> The records
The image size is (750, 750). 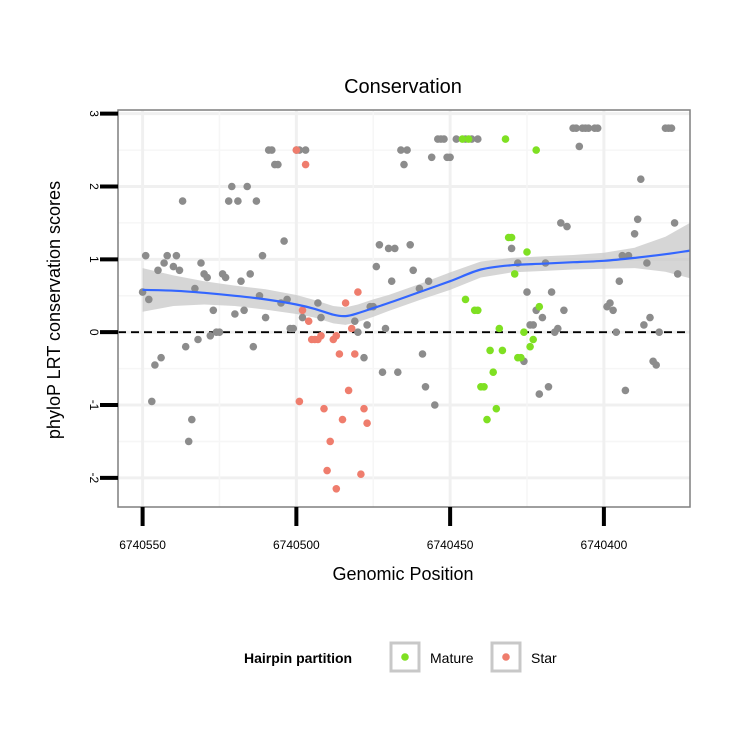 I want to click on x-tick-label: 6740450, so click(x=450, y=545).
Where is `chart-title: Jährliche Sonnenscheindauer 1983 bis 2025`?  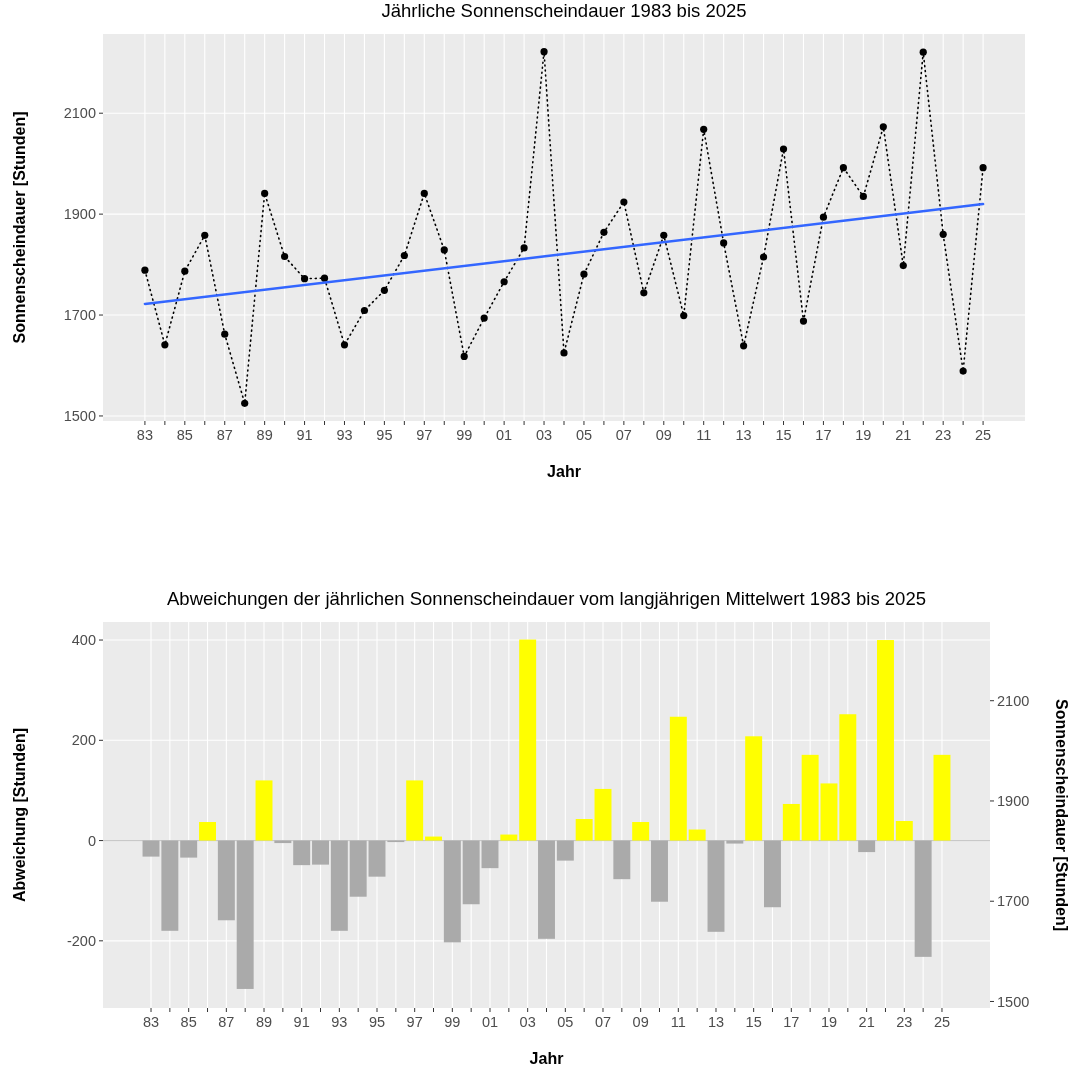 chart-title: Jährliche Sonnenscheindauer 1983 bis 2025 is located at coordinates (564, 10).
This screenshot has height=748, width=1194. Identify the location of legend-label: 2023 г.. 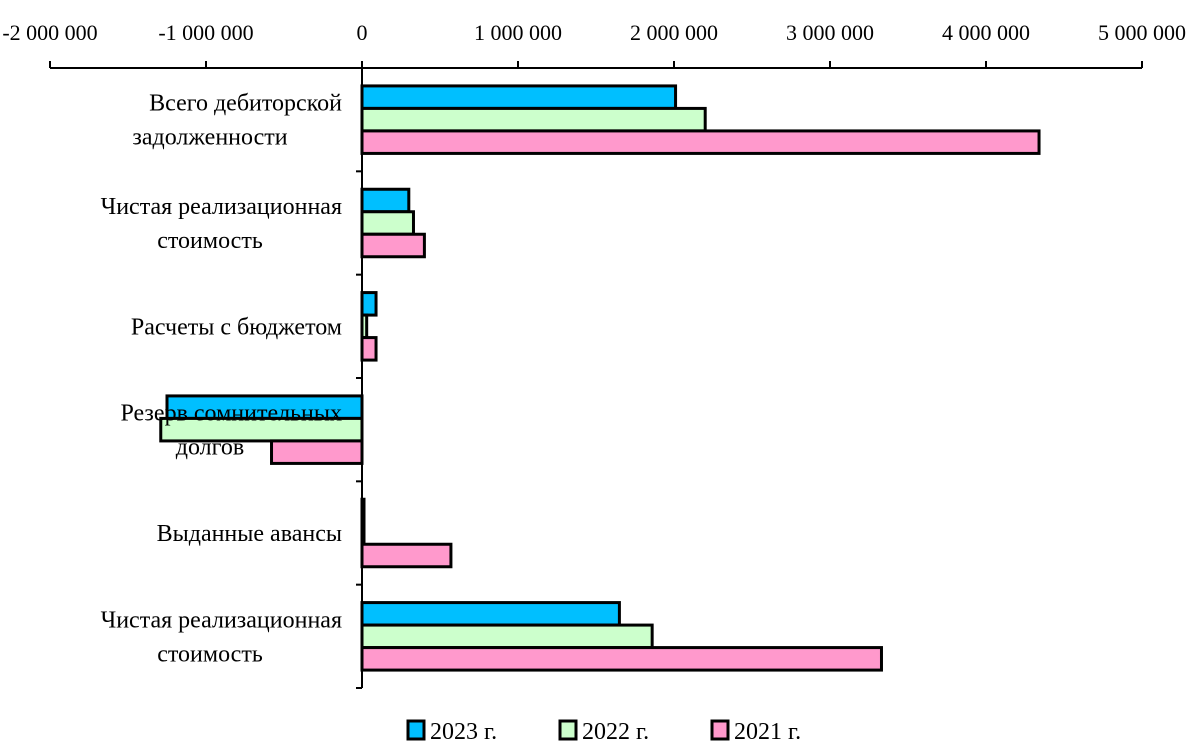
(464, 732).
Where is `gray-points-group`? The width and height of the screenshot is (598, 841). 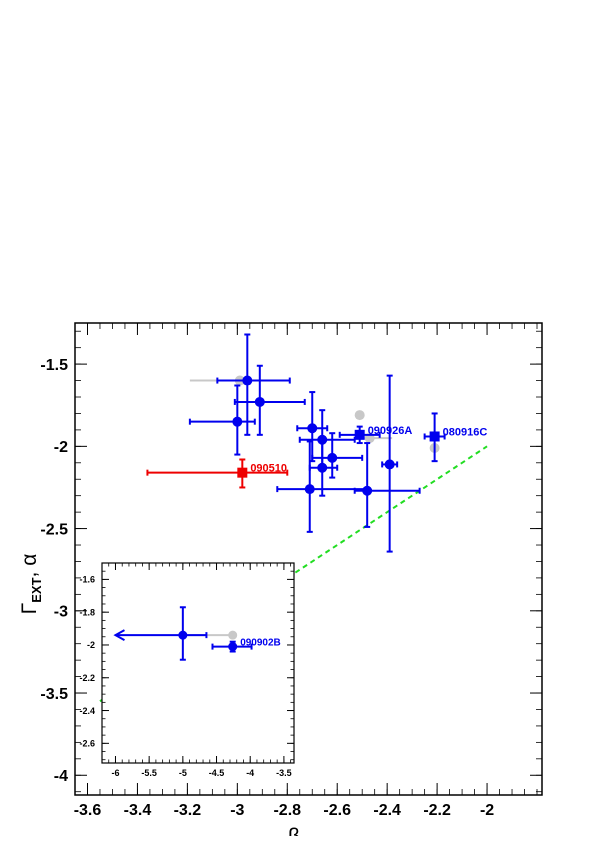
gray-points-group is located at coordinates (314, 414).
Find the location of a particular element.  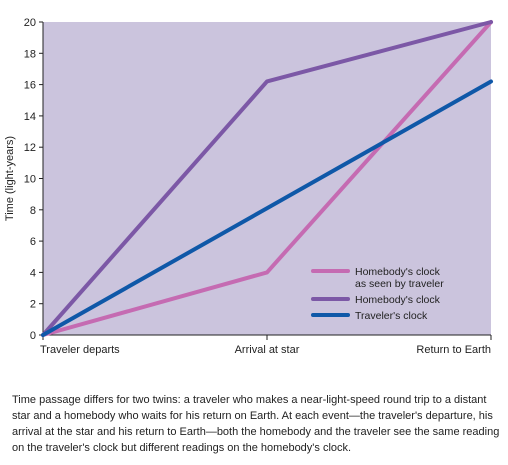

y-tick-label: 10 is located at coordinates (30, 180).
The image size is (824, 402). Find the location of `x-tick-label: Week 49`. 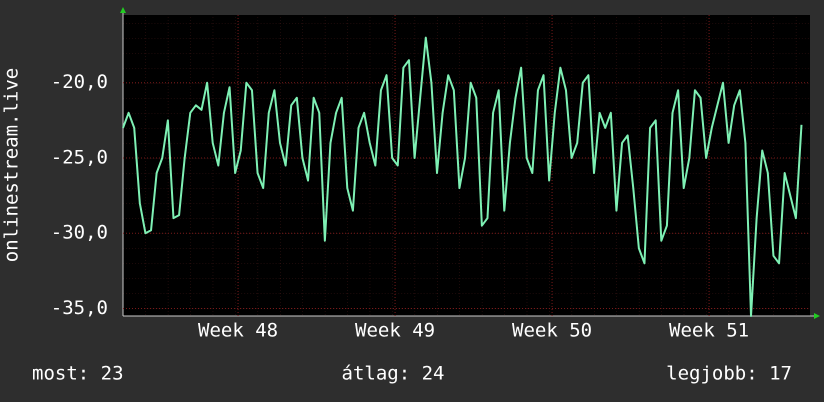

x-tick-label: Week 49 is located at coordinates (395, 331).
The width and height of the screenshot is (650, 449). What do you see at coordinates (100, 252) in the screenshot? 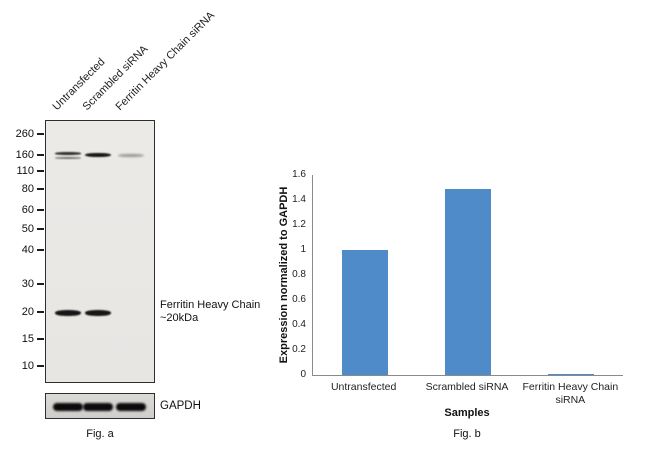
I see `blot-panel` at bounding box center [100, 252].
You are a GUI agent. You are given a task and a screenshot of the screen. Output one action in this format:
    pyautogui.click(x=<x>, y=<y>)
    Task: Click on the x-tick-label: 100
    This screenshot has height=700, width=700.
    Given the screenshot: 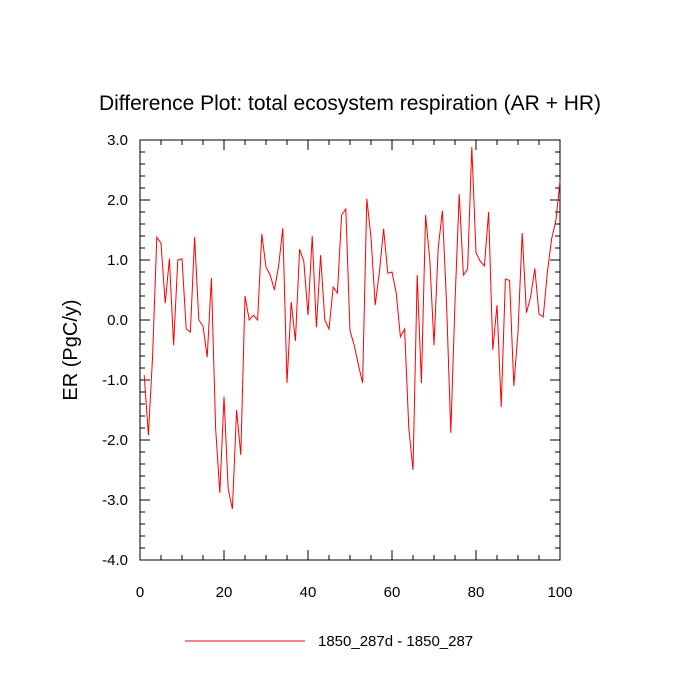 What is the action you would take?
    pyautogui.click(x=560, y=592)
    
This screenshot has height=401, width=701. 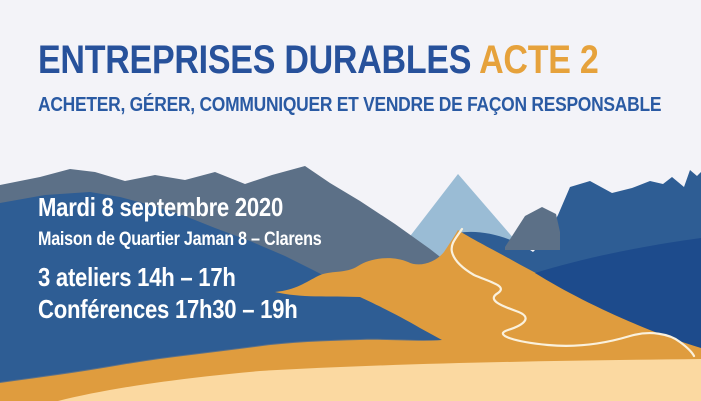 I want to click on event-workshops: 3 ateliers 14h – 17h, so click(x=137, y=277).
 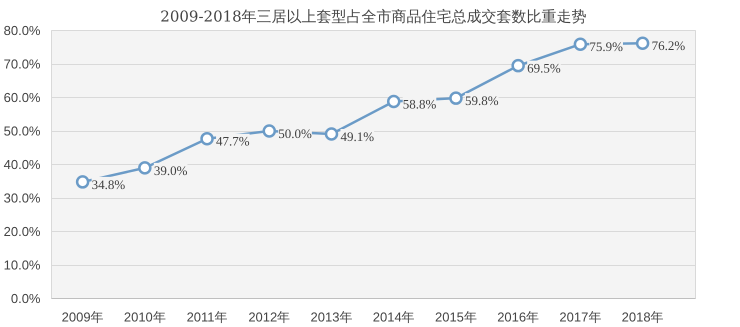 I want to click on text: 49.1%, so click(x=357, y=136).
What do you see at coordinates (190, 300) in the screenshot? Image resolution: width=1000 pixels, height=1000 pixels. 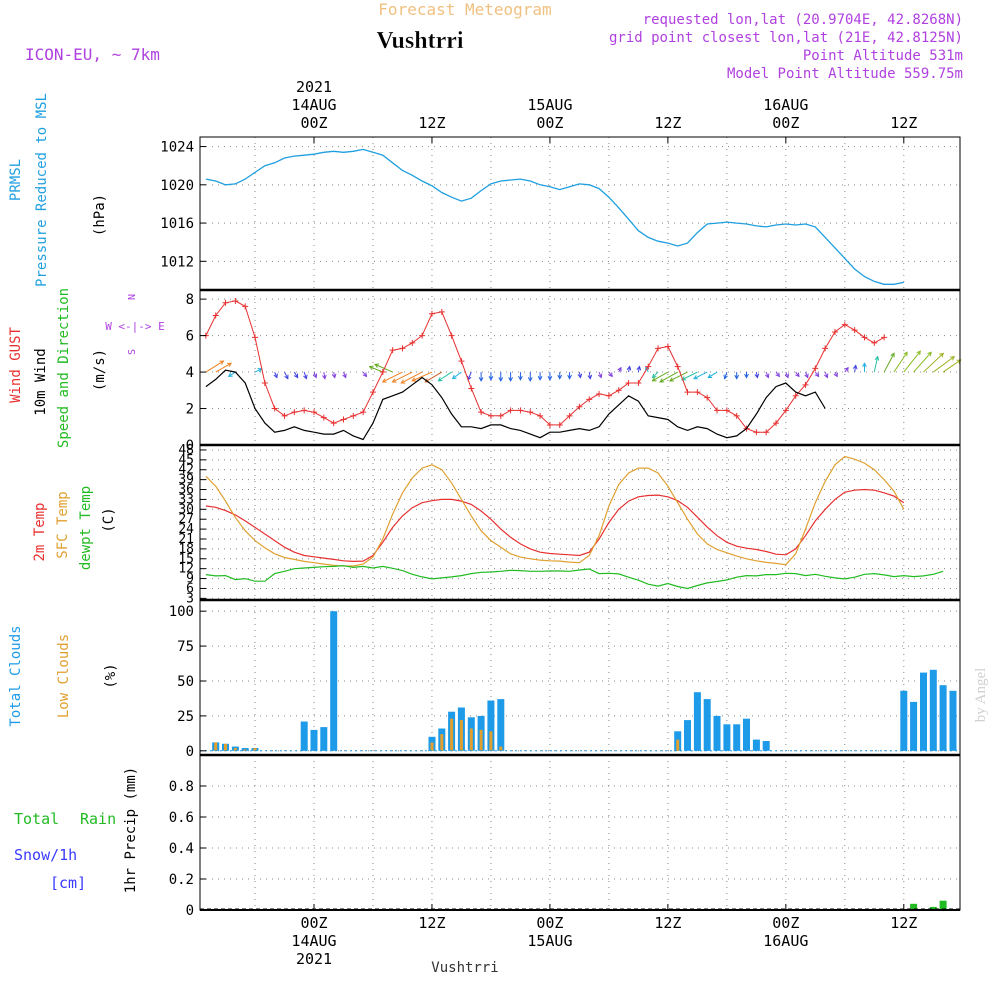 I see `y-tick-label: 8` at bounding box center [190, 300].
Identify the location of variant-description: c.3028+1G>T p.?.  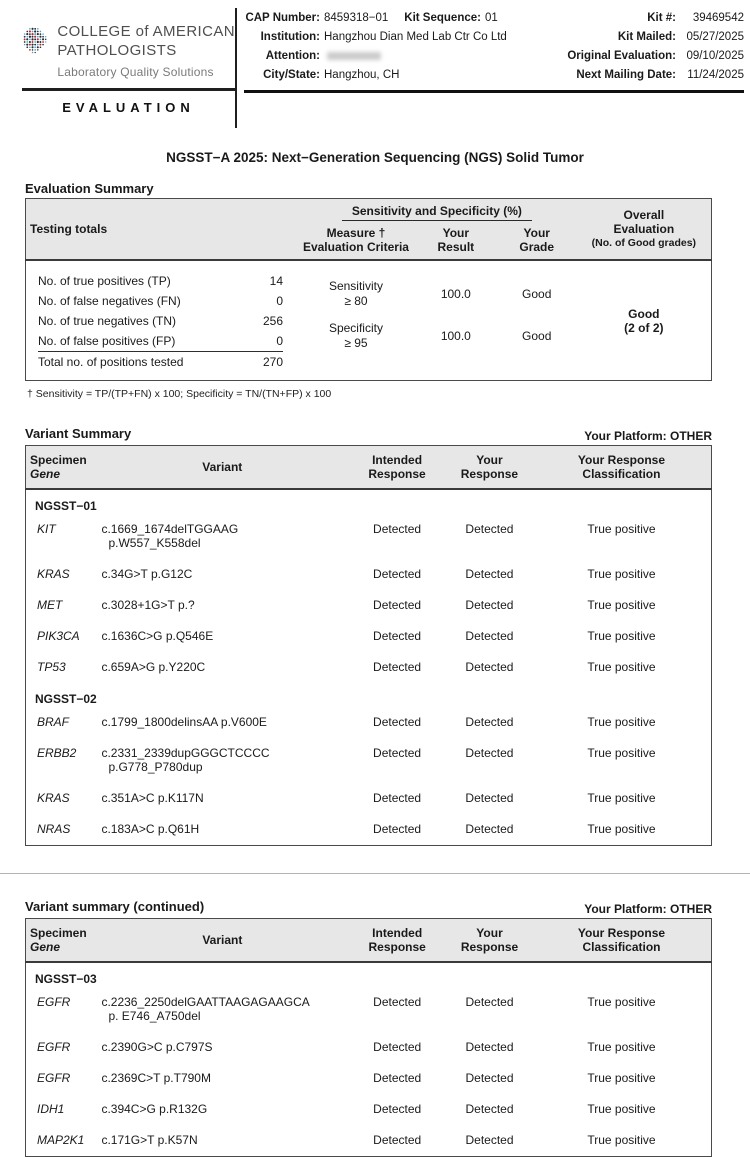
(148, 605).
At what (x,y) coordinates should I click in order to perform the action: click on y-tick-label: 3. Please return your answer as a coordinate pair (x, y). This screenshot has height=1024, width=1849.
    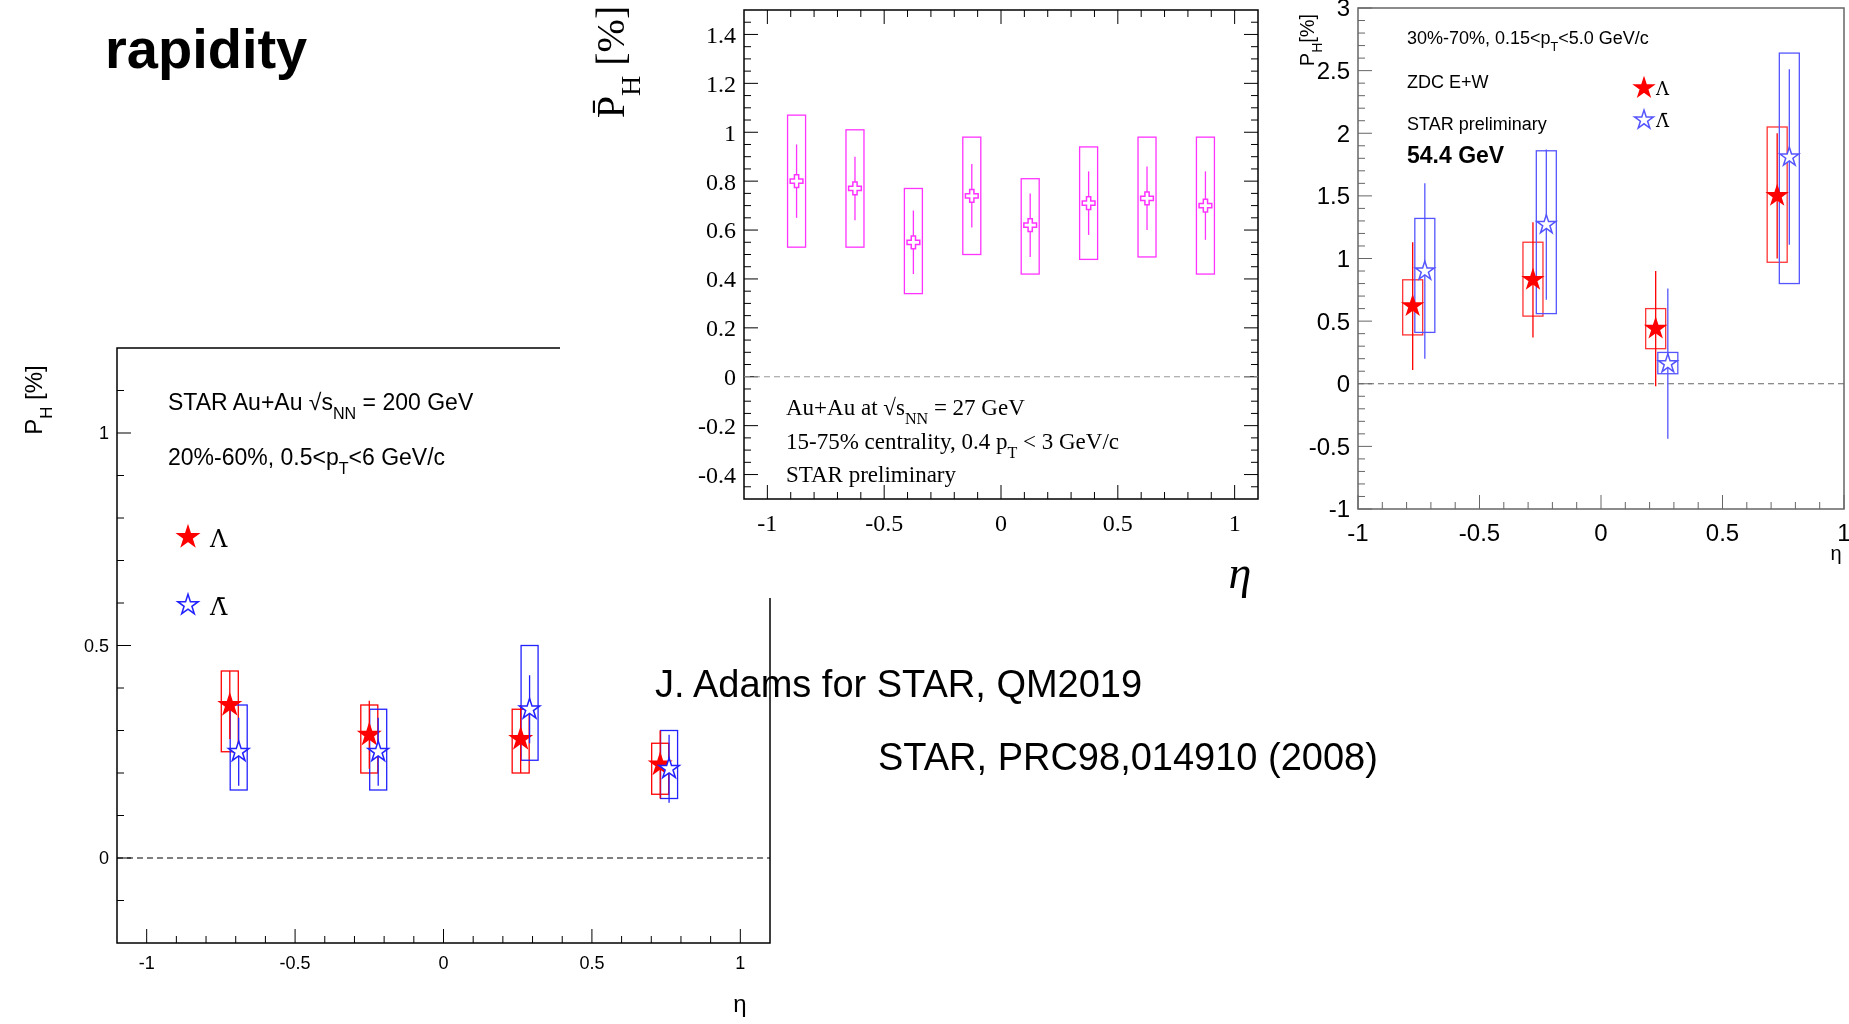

> Work item
Copy the rows word for word, starting at the line that contains "This screenshot has height=748, width=1194." and ending at the line that contains "x-tick-label: Week 49 is", both included. Leave the pictures out.

> Task response
This screenshot has height=748, width=1194. Identify the location of legend-label: 2023 г.. 
(464, 732).
Where is `gray-points-group`? The width and height of the screenshot is (598, 841). 
gray-points-group is located at coordinates (314, 414).
Find the location of a particular element.  

y-tick-label: 10 is located at coordinates (30, 180).
The image size is (824, 402). Find the location of `x-tick-label: Week 49`. 

x-tick-label: Week 49 is located at coordinates (395, 331).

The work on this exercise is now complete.